As this was a misdemeanor offense, Brantley requested the case be transferred
to a magistrate judge for entry of plea and sentencing. 18 U.S.C. § 3401(a).
The magistrate judge entered judgment and sentenced Brantley to sixty
months of probation and restitution of $3,358,272.94.
      On October 6, 2017, the Government moved for a finding of default
and/or resentencing, avoidance of fraudulent transfers, sale of real property,
and increased payment schedule. After multiple hearings, the magistrate
judge partially granted the Government’s requested relief on May 21, 2018.
Specifically, the magistrate judge         (1) declared     Brantley’s   postnuptial
agreement with his wife to be null and void under 28 U.S.C. §§ 3304 and 3306;
(2) ordered that the real property would be sold by a receiver; and (3) ordered
Brantley to start making minimum monthly payments of $2,059.                    The
magistrate judge denied the Government’s other requested relief and denied
Brantley’s motion for an extension of time. Brantley filed a notice of appeal for
this court to review the magistrate judge’s order.
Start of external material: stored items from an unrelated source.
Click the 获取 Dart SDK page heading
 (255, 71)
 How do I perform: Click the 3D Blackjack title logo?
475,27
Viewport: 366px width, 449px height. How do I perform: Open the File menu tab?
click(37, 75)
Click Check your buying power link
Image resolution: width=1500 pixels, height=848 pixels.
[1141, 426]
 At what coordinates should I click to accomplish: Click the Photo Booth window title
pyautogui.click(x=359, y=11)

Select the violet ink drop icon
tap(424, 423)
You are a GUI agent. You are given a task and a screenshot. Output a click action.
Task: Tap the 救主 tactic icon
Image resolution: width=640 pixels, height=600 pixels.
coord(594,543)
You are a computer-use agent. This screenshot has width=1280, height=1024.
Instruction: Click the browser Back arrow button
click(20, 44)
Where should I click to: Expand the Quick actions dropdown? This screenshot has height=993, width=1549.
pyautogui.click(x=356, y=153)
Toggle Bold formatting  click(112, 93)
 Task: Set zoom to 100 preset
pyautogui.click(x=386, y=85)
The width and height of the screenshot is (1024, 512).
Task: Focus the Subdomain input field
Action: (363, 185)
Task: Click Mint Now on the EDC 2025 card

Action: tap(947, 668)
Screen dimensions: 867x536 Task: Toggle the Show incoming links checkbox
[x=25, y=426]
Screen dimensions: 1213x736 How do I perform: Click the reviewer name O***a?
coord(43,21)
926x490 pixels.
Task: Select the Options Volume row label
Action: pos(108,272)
      On September 4, 2018, Brantley moved the district court to correct the
judgment under Rule 36 and to enforce the plea agreement. FED. R. CRIM. P.
36. The magistrate judge denied Brantley’s motion on October 18. Brantley
moved for reconsideration, which the magistrate judge denied on November
29. The next day, Brantley filed a second notice of appeal to this court.
      We consolidated the two appeals, then dismissed and remanded for lack
of appellate jurisdiction. United States v. Brantley, 776 F. App’x 853, 854 (5th
Cir. 2019). Brantley then appealed the magistrate’s orders to the district court.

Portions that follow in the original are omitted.